## PROBLEM STATEMENT
Can you repeat the stretch of the listing from the line containing "The image size is (175, 206)." through the line containing "Viewport: 1495px width, 956px", reproducing each line unchanged and nothing else?
Start DATA TO PROCESS
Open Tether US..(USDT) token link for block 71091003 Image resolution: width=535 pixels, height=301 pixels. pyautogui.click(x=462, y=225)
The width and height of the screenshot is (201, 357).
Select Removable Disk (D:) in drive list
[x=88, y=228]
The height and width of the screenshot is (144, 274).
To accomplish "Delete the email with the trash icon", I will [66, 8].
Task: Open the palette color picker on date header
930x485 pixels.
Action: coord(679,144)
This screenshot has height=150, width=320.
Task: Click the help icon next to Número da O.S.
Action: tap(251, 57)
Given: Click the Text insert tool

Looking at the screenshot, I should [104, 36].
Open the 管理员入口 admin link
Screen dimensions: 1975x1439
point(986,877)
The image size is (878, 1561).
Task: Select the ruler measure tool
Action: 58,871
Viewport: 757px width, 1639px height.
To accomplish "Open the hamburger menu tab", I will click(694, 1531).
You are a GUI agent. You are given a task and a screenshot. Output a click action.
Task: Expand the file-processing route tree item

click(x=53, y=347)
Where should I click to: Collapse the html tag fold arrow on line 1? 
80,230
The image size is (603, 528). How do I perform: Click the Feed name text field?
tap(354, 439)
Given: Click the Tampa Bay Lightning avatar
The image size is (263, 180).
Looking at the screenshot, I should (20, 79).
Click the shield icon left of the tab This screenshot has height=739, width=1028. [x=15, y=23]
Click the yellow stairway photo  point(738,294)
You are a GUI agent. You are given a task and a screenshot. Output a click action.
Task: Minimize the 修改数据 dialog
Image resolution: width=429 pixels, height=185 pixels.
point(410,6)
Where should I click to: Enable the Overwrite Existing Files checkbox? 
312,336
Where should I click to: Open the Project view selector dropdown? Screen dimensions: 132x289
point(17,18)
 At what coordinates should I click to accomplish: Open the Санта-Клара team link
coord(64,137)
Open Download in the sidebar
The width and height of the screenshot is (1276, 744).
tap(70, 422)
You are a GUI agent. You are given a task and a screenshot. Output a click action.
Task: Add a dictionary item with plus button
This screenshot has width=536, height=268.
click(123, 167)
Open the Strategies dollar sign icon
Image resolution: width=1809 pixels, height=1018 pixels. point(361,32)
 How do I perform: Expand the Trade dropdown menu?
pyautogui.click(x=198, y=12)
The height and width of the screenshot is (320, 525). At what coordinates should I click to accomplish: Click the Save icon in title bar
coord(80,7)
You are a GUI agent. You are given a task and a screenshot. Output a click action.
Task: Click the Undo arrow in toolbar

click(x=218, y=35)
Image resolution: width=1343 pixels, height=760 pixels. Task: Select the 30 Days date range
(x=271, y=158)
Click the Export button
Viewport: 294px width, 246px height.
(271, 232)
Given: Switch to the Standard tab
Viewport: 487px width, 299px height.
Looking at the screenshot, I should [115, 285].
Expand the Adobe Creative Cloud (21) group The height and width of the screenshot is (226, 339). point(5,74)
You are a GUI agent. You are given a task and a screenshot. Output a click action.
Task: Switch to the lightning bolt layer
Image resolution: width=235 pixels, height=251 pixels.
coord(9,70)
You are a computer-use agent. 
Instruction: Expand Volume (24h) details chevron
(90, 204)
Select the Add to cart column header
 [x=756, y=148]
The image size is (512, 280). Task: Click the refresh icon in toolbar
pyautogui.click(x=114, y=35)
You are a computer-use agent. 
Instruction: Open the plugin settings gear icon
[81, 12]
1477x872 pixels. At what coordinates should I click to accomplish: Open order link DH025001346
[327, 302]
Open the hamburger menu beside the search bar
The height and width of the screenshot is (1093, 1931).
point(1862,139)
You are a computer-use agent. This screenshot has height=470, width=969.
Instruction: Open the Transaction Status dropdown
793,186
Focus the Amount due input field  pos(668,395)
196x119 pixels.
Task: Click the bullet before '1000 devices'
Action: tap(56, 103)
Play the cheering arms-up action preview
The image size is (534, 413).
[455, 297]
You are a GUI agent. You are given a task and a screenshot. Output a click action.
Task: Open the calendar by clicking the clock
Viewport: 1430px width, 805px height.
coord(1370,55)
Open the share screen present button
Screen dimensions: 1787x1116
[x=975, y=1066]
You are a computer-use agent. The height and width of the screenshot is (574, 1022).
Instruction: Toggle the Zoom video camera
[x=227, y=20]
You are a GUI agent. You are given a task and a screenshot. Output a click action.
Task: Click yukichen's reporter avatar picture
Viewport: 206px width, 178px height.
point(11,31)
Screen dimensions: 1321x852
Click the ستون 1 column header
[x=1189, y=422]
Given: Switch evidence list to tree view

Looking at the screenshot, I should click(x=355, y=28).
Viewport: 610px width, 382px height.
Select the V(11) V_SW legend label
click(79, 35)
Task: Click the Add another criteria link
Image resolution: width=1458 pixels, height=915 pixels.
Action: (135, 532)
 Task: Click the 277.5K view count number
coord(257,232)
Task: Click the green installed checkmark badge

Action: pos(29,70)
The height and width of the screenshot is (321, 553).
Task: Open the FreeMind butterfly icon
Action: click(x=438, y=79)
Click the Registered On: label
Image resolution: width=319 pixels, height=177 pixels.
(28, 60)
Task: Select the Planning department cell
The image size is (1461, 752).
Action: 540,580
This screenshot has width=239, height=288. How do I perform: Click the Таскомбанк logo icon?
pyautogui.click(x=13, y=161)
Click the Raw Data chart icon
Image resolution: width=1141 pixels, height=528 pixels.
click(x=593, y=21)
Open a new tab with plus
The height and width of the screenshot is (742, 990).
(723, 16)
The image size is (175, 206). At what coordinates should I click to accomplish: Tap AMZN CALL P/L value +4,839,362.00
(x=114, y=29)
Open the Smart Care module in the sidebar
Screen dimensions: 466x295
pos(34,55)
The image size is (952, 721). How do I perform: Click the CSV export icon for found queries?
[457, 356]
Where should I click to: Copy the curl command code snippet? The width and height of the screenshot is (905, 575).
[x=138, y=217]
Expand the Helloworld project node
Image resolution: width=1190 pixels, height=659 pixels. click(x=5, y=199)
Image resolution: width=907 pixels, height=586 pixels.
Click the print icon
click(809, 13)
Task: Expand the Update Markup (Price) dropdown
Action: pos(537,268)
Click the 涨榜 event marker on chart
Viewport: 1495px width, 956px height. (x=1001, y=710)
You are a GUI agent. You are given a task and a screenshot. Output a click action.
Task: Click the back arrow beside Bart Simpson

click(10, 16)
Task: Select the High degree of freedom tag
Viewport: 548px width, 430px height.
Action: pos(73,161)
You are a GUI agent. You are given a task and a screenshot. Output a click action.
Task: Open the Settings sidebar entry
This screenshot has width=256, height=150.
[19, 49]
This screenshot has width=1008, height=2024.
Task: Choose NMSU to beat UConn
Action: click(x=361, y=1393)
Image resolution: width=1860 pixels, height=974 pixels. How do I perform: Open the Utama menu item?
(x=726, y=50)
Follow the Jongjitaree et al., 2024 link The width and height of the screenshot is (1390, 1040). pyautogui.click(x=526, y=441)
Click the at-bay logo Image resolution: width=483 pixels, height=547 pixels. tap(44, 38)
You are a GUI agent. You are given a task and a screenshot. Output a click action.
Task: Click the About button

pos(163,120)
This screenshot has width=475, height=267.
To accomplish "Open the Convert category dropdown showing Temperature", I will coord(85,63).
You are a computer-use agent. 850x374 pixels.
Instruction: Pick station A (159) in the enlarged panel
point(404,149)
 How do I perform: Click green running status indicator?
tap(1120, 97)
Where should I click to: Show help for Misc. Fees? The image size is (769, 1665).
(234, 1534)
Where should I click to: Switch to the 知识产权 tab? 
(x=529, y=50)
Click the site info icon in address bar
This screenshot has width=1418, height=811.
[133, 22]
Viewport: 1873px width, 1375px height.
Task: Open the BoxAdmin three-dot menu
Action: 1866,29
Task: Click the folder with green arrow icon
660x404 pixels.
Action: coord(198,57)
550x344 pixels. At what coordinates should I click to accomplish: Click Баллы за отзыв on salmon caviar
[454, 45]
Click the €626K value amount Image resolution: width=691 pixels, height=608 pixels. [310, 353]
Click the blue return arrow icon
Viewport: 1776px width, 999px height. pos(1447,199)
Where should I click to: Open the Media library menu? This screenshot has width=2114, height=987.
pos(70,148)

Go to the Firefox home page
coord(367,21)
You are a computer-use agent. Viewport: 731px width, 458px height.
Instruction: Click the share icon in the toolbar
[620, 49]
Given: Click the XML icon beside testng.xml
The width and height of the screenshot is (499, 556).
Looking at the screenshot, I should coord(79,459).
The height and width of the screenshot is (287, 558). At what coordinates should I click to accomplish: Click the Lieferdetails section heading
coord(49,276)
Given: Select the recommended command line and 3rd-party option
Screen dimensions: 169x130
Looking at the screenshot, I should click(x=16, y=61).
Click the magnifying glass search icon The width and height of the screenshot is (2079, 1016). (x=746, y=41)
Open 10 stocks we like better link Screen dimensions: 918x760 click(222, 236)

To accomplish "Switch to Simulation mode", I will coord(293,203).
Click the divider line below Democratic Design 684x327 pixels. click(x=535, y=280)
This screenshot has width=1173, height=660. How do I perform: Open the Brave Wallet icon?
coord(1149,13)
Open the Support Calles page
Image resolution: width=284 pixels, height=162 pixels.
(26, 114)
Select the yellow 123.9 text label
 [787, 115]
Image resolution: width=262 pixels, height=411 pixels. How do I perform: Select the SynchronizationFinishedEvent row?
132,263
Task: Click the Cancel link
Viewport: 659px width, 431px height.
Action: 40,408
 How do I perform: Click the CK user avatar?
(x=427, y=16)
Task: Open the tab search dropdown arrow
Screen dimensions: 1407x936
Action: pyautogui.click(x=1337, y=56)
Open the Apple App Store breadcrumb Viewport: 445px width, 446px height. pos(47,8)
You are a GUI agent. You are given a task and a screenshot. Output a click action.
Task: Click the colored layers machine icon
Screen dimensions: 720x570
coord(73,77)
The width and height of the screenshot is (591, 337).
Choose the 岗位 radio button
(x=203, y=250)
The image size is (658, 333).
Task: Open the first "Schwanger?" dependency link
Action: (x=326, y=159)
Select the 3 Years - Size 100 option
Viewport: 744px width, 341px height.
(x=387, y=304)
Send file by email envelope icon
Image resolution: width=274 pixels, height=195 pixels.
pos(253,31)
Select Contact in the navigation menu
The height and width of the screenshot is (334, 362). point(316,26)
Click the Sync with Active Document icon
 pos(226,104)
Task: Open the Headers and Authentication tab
End DATA TO PROCESS
## EXERCISE RESPONSE
The image size is (175, 206). At what coordinates should I click to accomplish: Tap AMZN CALL P/L value +4,839,362.00
(x=114, y=29)
Open the Smart Care module in the sidebar
Screen dimensions: 466x295
pos(34,55)
The image size is (952, 721). How do I perform: Click the CSV export icon for found queries?
[457, 356]
Where should I click to: Copy the curl command code snippet? The width and height of the screenshot is (905, 575).
[x=138, y=217]
Expand the Helloworld project node
Image resolution: width=1190 pixels, height=659 pixels. click(x=5, y=199)
Image resolution: width=907 pixels, height=586 pixels.
Click the print icon
click(809, 13)
Task: Expand the Update Markup (Price) dropdown
Action: pos(537,268)
Click the 涨榜 event marker on chart
Viewport: 1495px width, 956px height. (x=1001, y=710)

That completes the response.